Note how many lines in these entries contain "height", and reply with that number alone.

# Stored items from a collection
- Opening Delimiter -

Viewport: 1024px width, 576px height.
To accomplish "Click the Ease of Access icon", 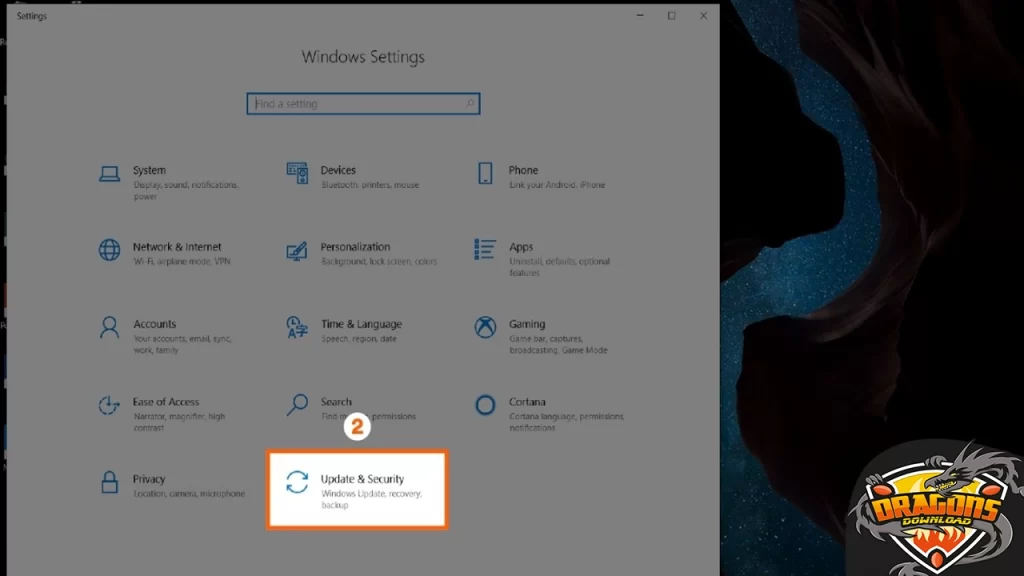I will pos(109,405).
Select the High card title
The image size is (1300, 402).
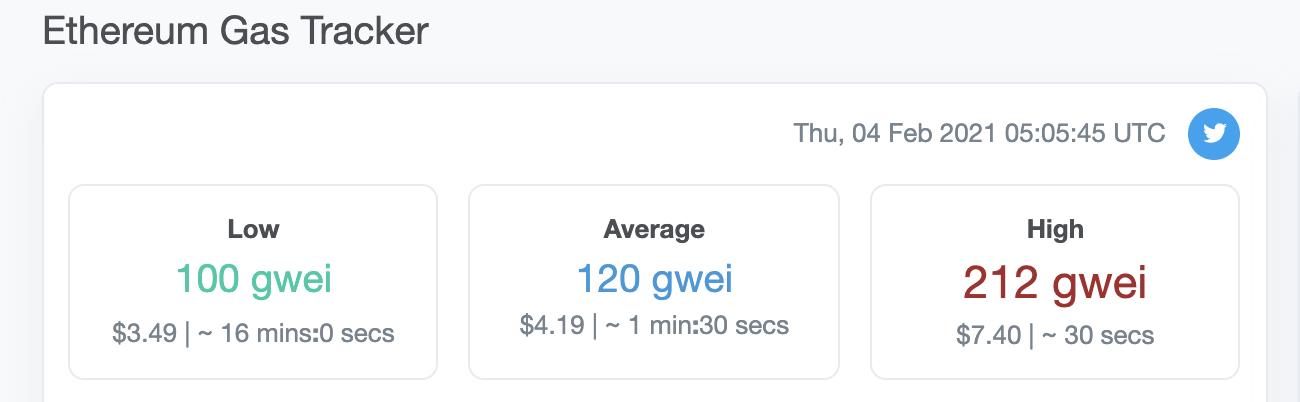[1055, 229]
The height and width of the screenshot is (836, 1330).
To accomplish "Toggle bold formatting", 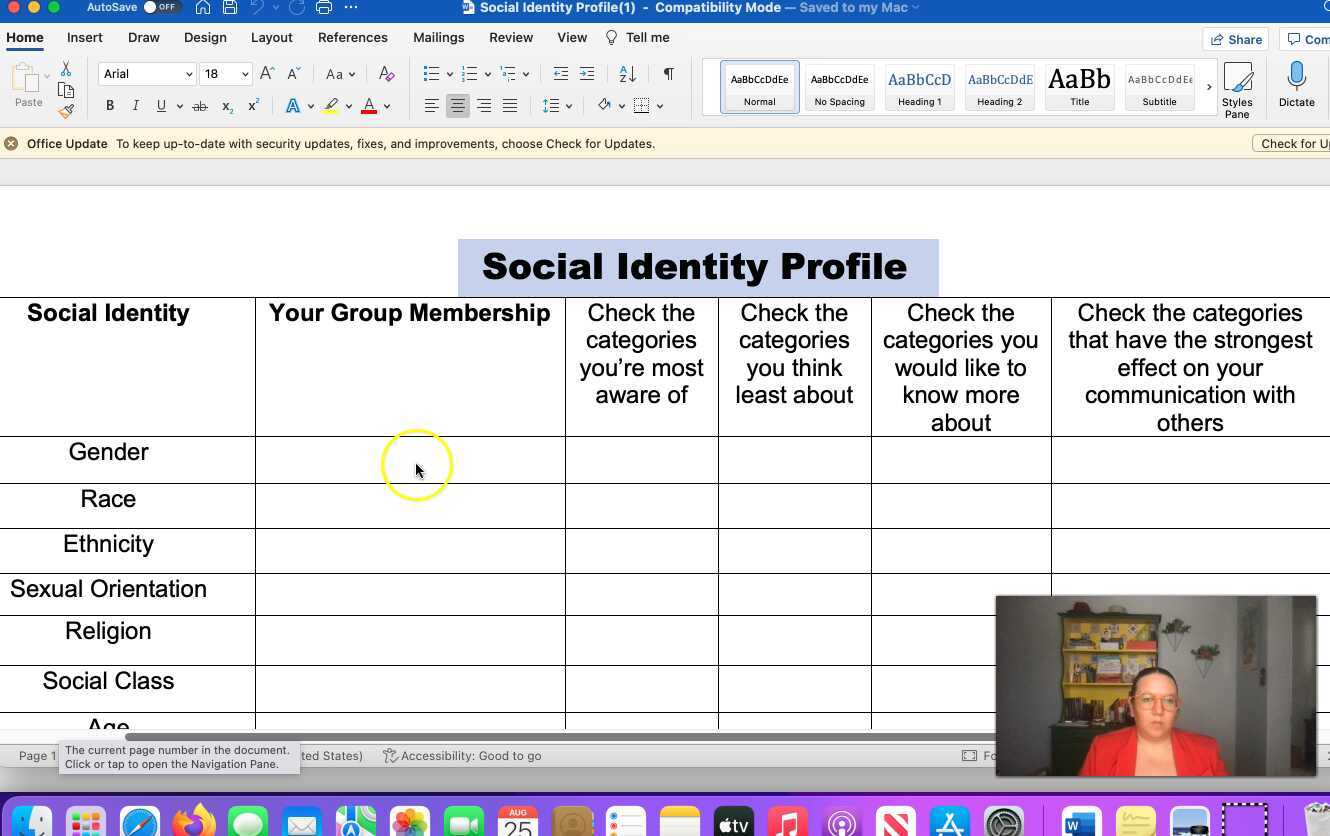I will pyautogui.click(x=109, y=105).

- Closing Delimiter -

# Response for this exercise
2